Efficacy of Daratumumab-Based Regimens in Anti-CD38 Treatment-Naïve Relapsed/Refractory Multiple Myeloma with High-Risk Cytogenetics

Background: Daratumumab-based combination with proteasome inhibitors (PI) and immunomodulatory drugs (IMiDs) have revolutionized the treatment outcomes of relapsed/refractory multiple myeloma (RRMM). Several daratumumab-based triplet combinations have been approved for the management of RRMM, but outcomes of daratumumab-based triplets in patients with high-risk cytogenetics RRMM (HC-RRMM) are not well described in the literature. This study aimed to evaluate the clinical outcome of daratumumab-based regimens in patients with HC-RRMM who are daratumumab-naïve.

Methods: A retrospective review of 110 patients with HC-RRMM who received daratumumab-containing regimens from 6/2016 through 2/2023 at the University of Kansas Medical Center, in collaboration with the U.S Myeloma Innovations Research Collaborative (USMIRC) was conducted. Daratumumab was combined with bortezomib/dexamethasone (DVd), carfilzomib/dexamethasone (DKd), and pomalidomide/dexamethasone (DPd) for treatment of RRMM. HC-RRMM was defined as patients with one or more cytogenetic abnormalities (on FISH panel) including -17/del(17p), t(4;14), t(14;16), t(14;20), or amplification of 1q. Responses to therapy including overall response rate (ORR), complete response or better (≥CR), and very good partial response (VGPR) were evaluated using the International Myeloma Working Group (IMWG) criteria. Descriptive statistics were used to summarize patient and disease characteristics, along with efficacy outcomes. Progression-free survival (PFS) and overall survival (OS) were calculated by Kaplan-Meier methods.

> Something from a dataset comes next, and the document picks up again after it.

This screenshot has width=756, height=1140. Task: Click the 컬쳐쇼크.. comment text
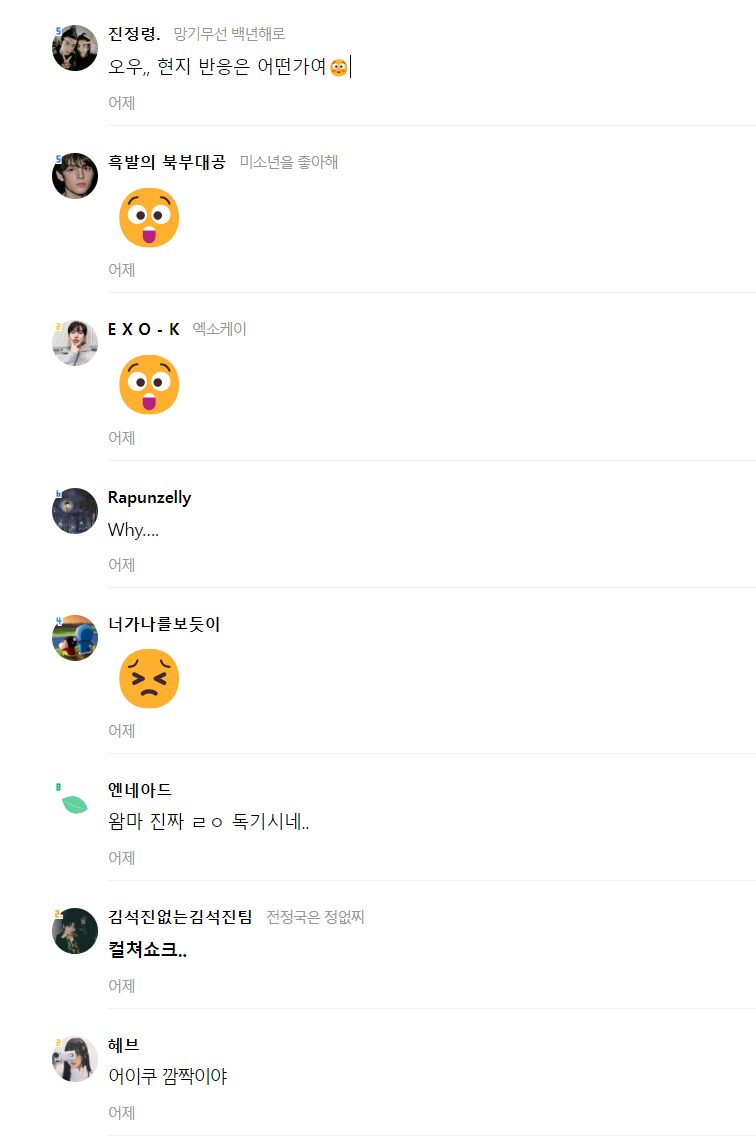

Results: Of the 110 patients with HC-RRMM, the median age was 66 years (range 43-84), 83 (75%) were Caucasian, 60 (54%) had IgG isotype, 41 (37%) had revised international staging system (R-ISS) stage III disease, 35 (32%) had extramedullary disease (EMD), 57 (52%) patients had one high-risk cytogenetic (HC) abnormality, 49 (44%) had 2 HC abnormalities, while four (4%) had 3 HC abnormalities. The median number of previous lines of therapy was 2 (1-4). Eighty-eight patients (80%) were lenalidomide refractory, while 53 patients (48%) had double refractory disease to both a PI and IMiD treatment. A total of 19 (17%), 27 (25%), and 64 (58%) patients received DVd, DKd, and DPd, respectively.

The overall response rate (ORR) for the entire patient population was 73%, 45% had VGPR or better, and 35% achieved ≥CR. Median follow-up was 28 months (12.07-53.57), the median OS was 28 months (95% CI 23.2 - 43.9) and PFS was 8.03 months (95% CI 5.8 - 12.2) for all treatment groups. The median PFS for 1 HC vs ³ 2 HC was 14.8 vs 4.57 months (HR 1.72, 95%CI 1.17-2.72 p = 0.006), respectively. Similarly, median OS for 1 HC vs ³ 2 HC was 43.93 vs 22.47 months (HR 1.87, 95%CI 1.15-3.05, p = 0.011), respectively. (Figure 1). On multivariate analysis, R-ISS stage III, -17/del(17p), and the presence of more than one HC abnormality were associated with poor OS.

The most common cause for treatment discontinuation was progressive disease, accounting for 73% of patients in the whole cohort. As for each daratumumab-based triplet, discontinuation due progression occurred in 78%, 48%, and 83% in DVd, DKd, and DPd, respectively. Other causes of discontinuation included > grade 3 neuropathy, which occurred in 16% of patients receiving DVd, and cardiac events, which occurred in 11% of patients receiving DKd. Treatment-related mortality occurred in 2% of patients in the whole cohort. At the time of evaluation, 14 patients remain on treatment.

Conclusion: Advanced stage R-ISS disease at diagnosis, presence of -17/del(17p), and 2 or more HC abnormalities were associated with poor prognosis reflected by worse PFS and OS in HC-RRMM treated with daratumumab-based therapies. A larger cohort or a prospective study in patients with HC-RRMM is needed to compare long-term outcomes between daratumumab-based therapies (DKd, DVd, and DPd).